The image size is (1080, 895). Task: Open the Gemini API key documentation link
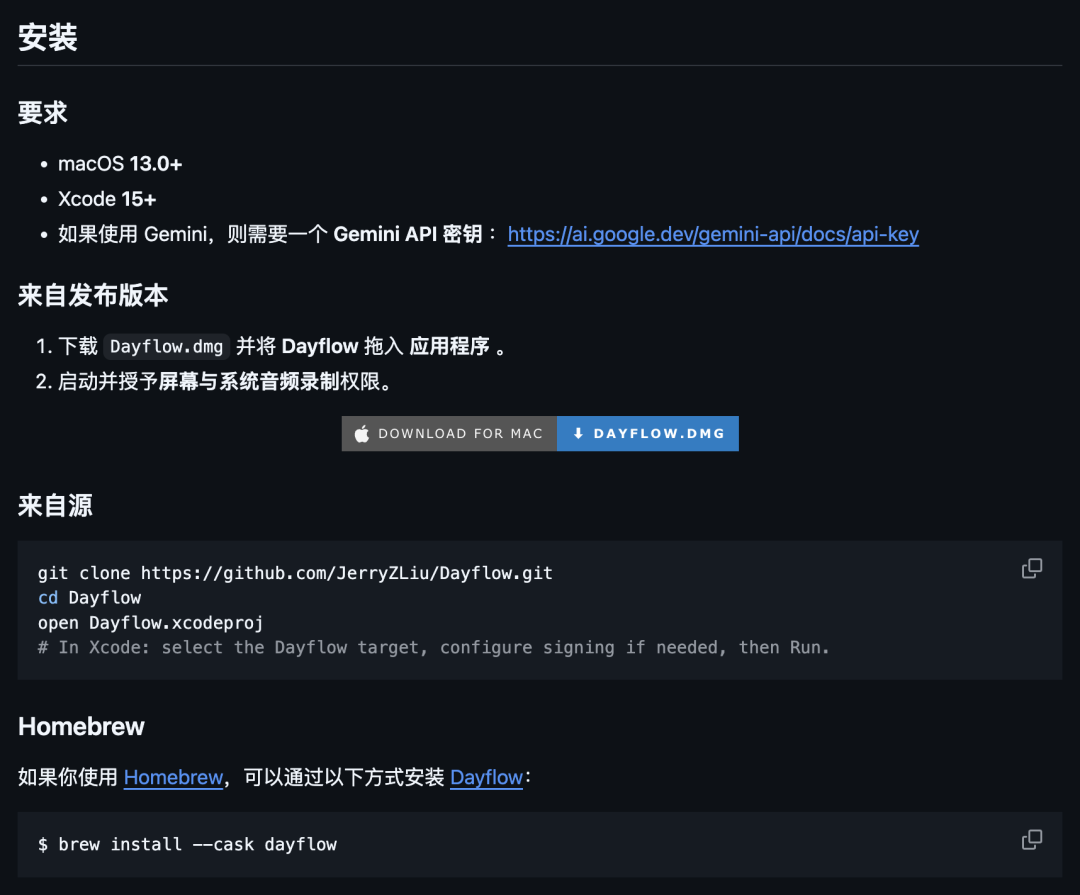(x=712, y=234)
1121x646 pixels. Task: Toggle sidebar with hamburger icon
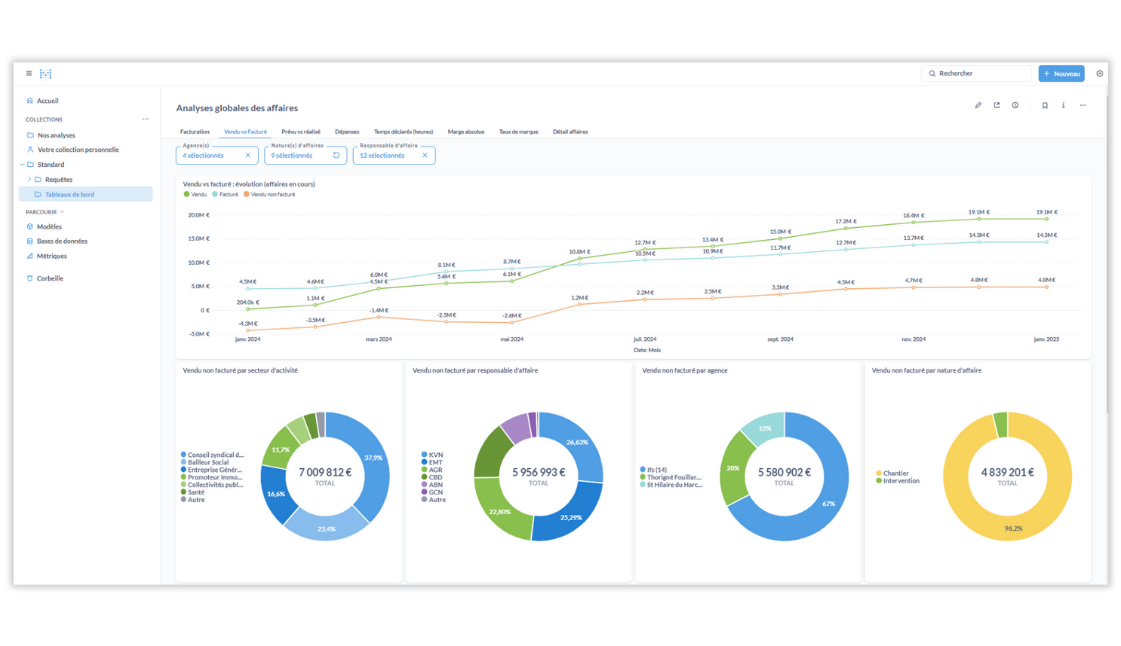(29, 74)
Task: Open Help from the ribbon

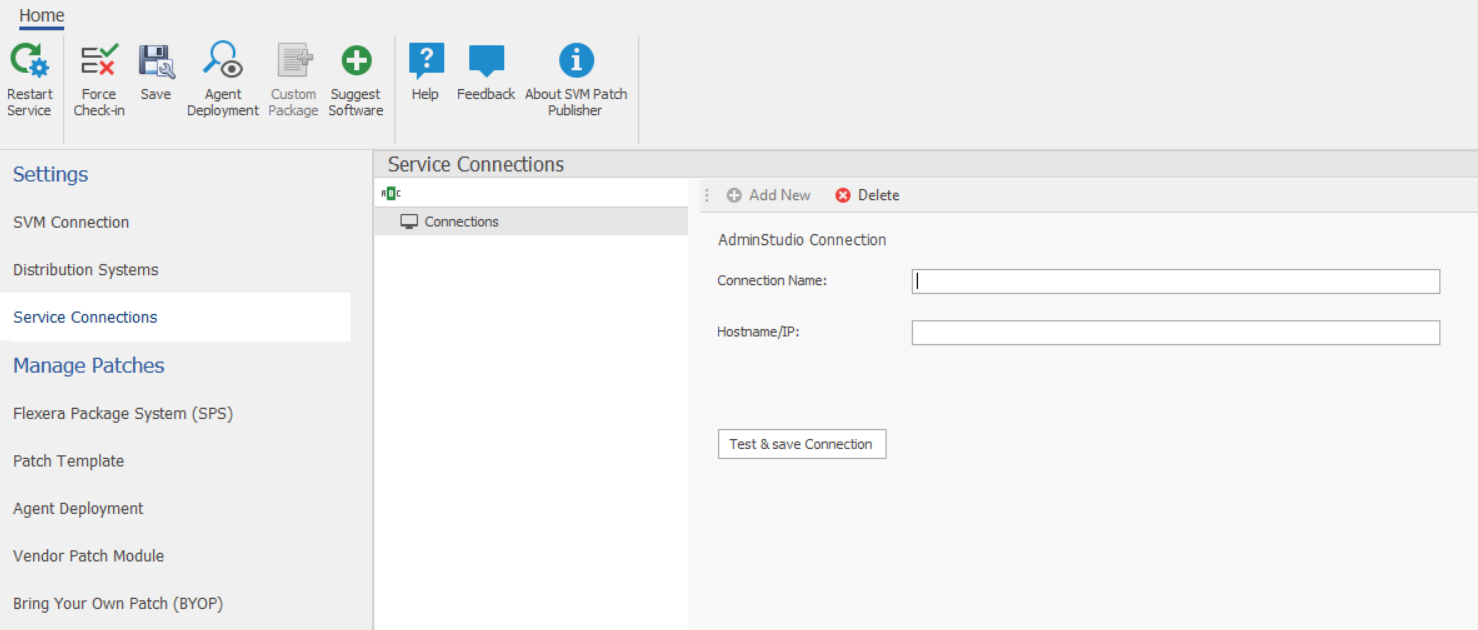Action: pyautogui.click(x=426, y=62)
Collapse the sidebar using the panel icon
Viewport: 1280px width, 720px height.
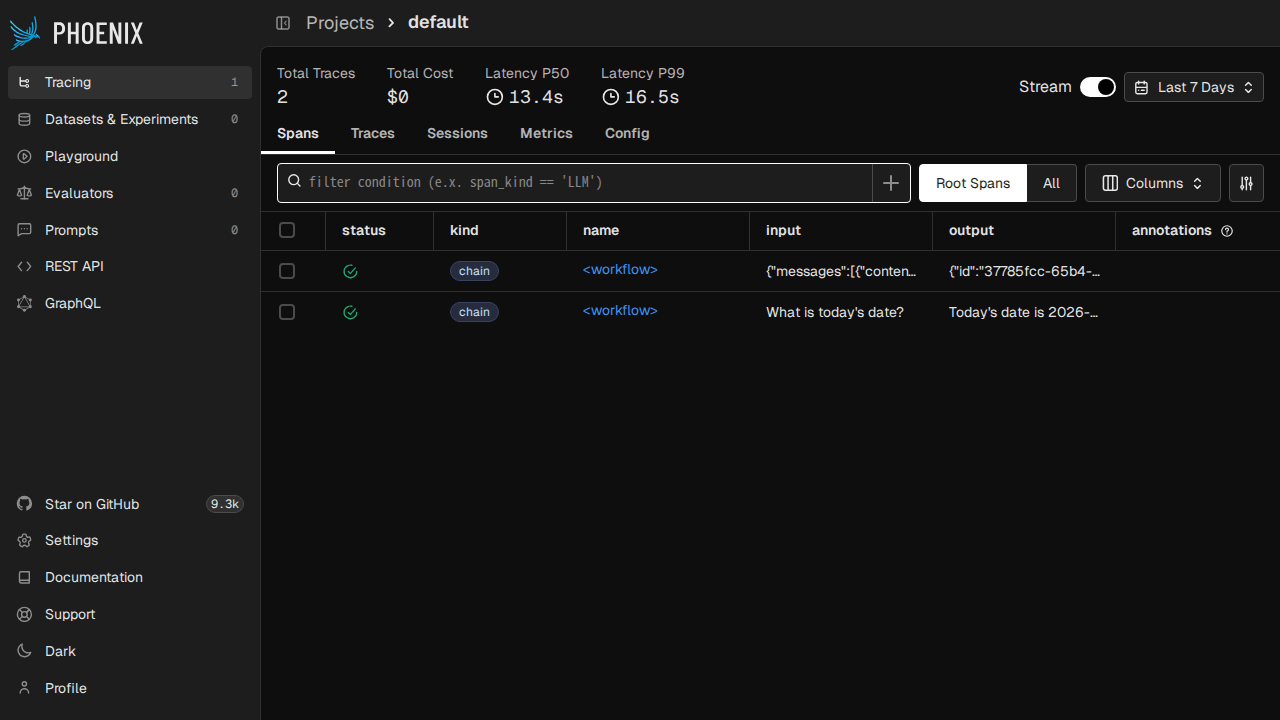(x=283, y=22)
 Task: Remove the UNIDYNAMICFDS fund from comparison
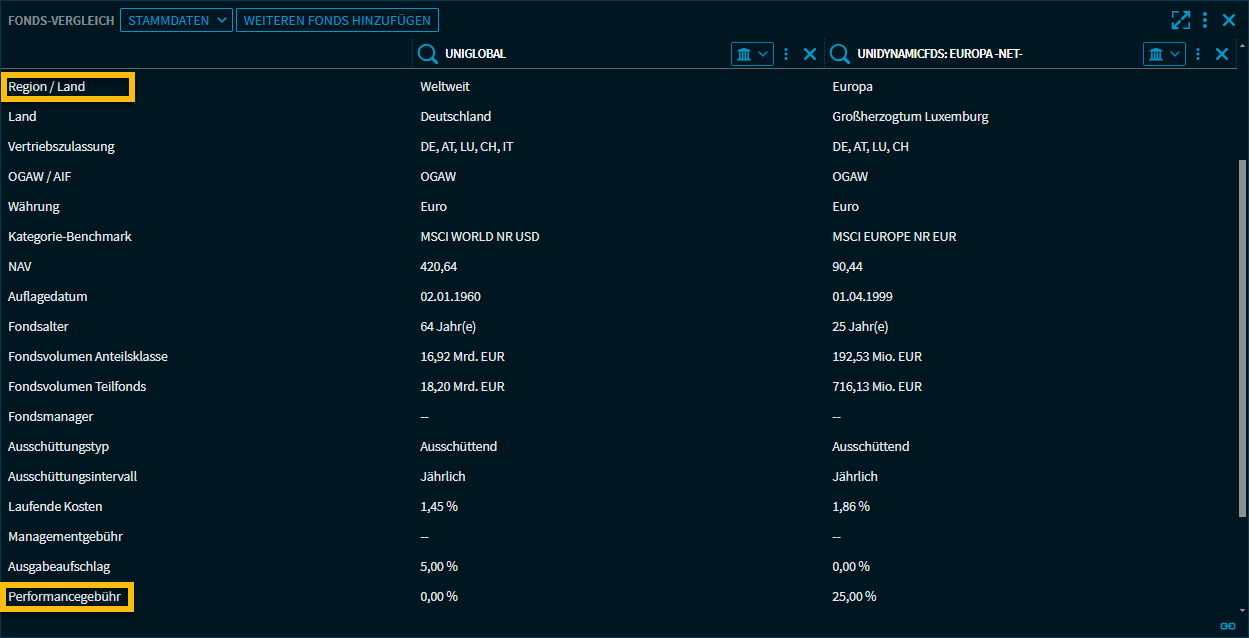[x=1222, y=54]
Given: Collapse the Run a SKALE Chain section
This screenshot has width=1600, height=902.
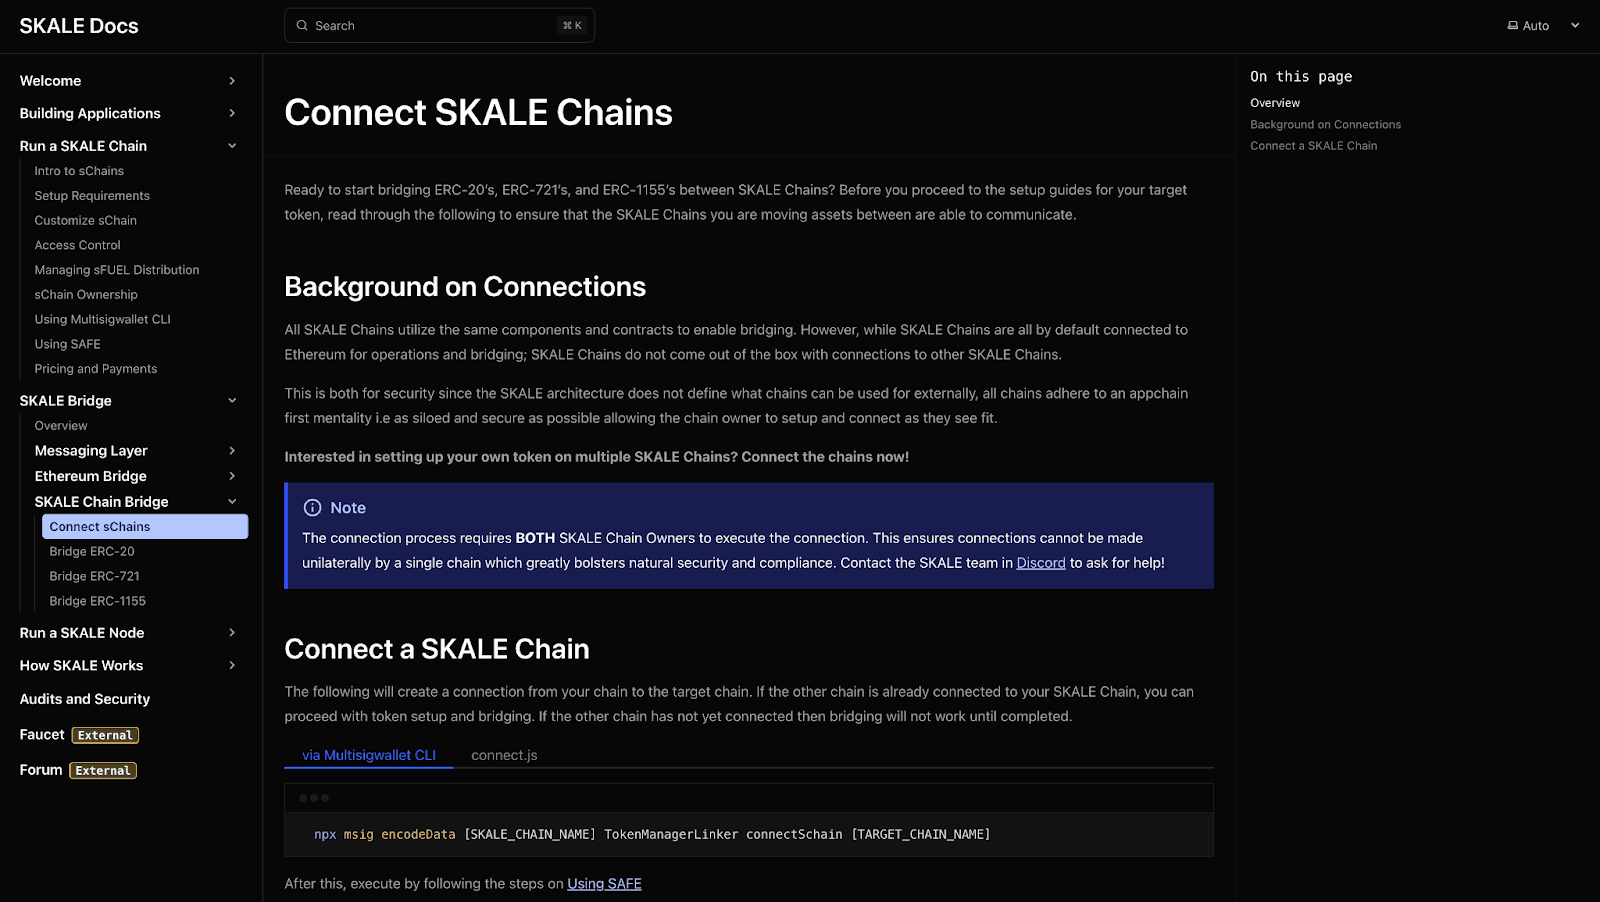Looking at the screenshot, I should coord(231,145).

^^^^^^^^^^^^^^^^

Please print the span that begins at the line holding "Task: Remove the" and ends at the last line of the data, both ends included, with no pictures.

Result below:
 Task: Remove the UNIDYNAMICFDS fund from comparison
[x=1222, y=54]
Given: Collapse the Run a SKALE Chain section
This screenshot has width=1600, height=902.
Looking at the screenshot, I should coord(231,145).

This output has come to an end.